While I was having my D.E.A.R. (Drop Everything And Read) Day yesterday, the kids kept themselves busy with our new garden. I am a green thumb wannabe so this summer I decided to get ready for a fall vegetable garden. I put out a 6'x8' tarp, weighed down with bricks, to kill the grass in the area I have mapped out for the veggies. (Which works beautifully with no harmful chemicals, by the way.) I dragged DH with me to the local home supply store and we bought brick edger thingies for a border, then we went back last weekend and bought dirt and compost. The kids pulled up the grass once it was dead so all we had to do was dump the dirt in. Our garden is ready for planting so now I'm at an impasse. I know it's about the right time to start planting, but I'm not sure if it's exactly the right time, and I'm not sure how to lay everything out. I have some gardening books so I'm going to look it up but I haven't gotten around to it yet.
The kids got tired of waiting and took matters into their own hands yesterday while I was immersed in The Hunger Games. They kept asking me if they could plant seeds. I didn't want the seeds going directly into the garden yet so I told them to start them in the little seed pots I bought a while ago; kept them busy for hours. So now we have all these little seed pots and no idea what's in them. Oh, boy.
Pretty typical of my gardening projects so far, I must say. I have the best of intentions but something always goes wrong. Like the composting. I barreled into that one and now it's all messed up. First, we just started throwing food scraps in the compost bin, then it was getting all smelly, moldy, maggot-y, and just downright disgusting, so I did some research and found out you have to layer the food scraps with organic matter like dead leaves, grass clippings, that sort of thing. Well, I don't have a lot of that sort of thing because we have our yard mowed by a landscape company. So I bought a bale of hay, but I left it out and it got all moldy in the rain before I could find a bin the right size to store it in. I don't know if that mold is a problem for composting, but it puffs up when I try to pull hay off the bushel and that can't be good for my asthma.

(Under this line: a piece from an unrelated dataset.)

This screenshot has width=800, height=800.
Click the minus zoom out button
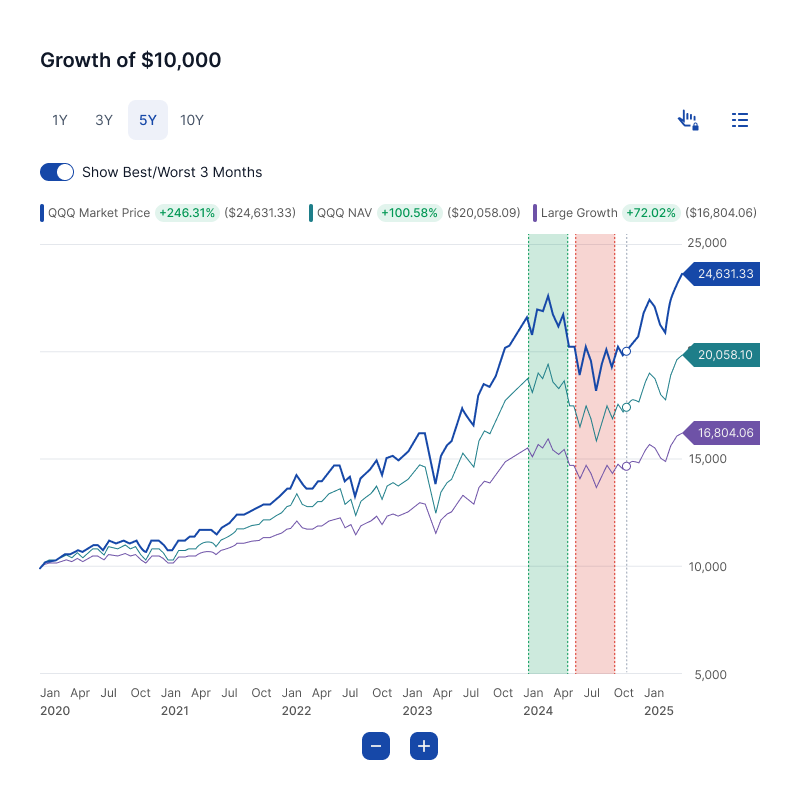click(x=376, y=746)
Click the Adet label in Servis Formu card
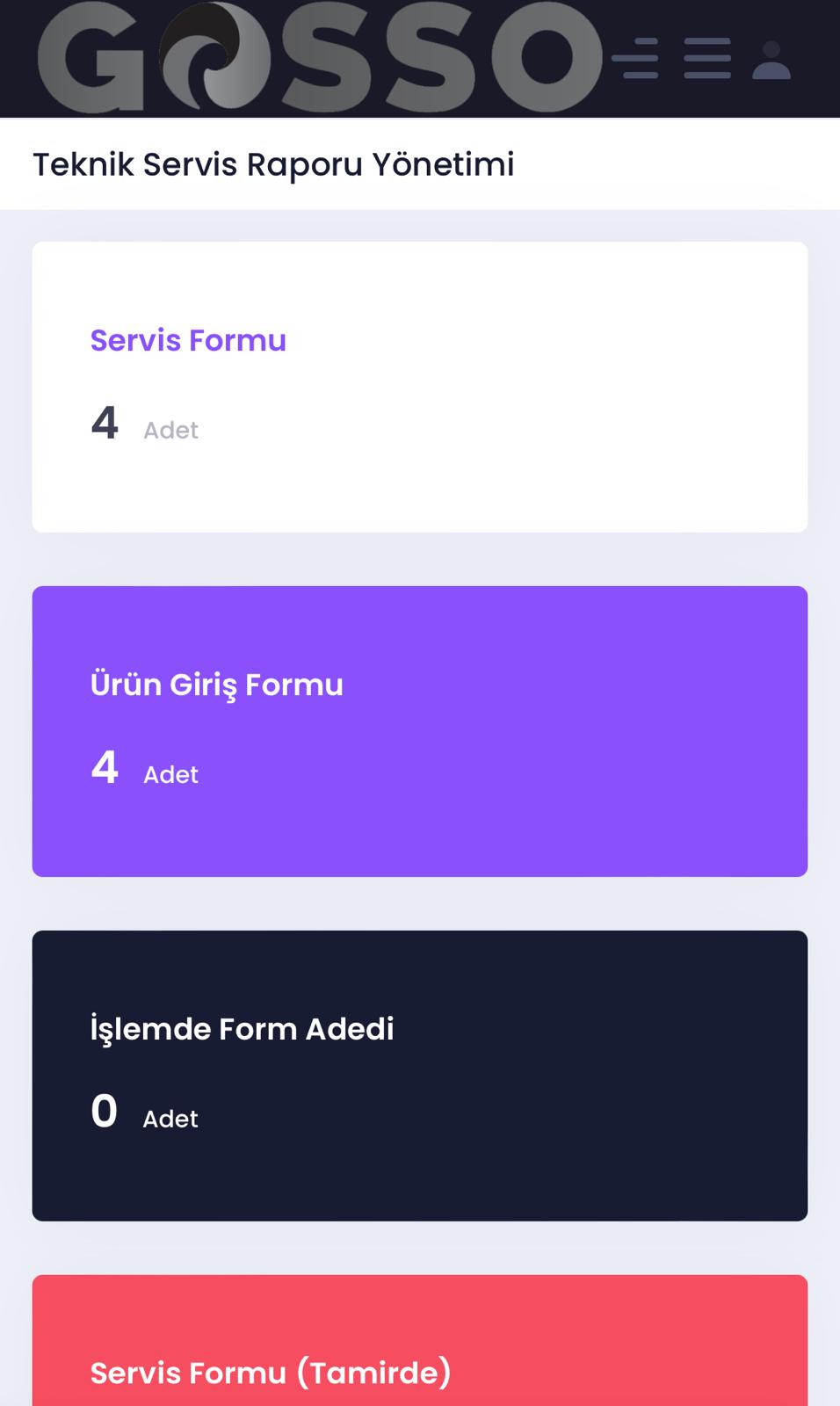This screenshot has height=1406, width=840. coord(170,431)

Then there was the Round Up debacle. I told my yard guys to never, ever, ever use that vile chemical on my yard. I told them that years ago when they first started working for us. I haven't reminded them; I hardly ever see them since they usually wind up mowing our lawn when we aren't home. I was home once recently when they were here and asked them to take care of some over grown grass for me. I meant BY HAND, and I would pay them extra for it. I didn't think to remind them about the Round Up ban on my yard, so they sprayed it on the grass the next time they came, when I wasn't home. That weekend, I was so aggravated when I saw that they had not pulled the grass and went out there to pull it out myself. When I was all done, DH pointed out that it was awfully easy to pull out, and it looked like it had been sprayed with a weed killer. I thought it just wasn't getting enough sun or something, but when he said that I looked more closely and realized he was right. I was so upset I called and fired the landscapers. (I've since talked to the owner and re-hired them, with the promise that he will NEVER use that stuff on my yard again.) Unfortunately, however, I put some of that sprayed grass in my compost bin. Now I can't use it on the veggie garden. I don't want it to go to waste completely so I'll use it around the hedges when it's ready. But I don't have it for the garden anymore, which is a bummer.
But that's typical of my garden projects. Something always gets messed up somehow. Sigh.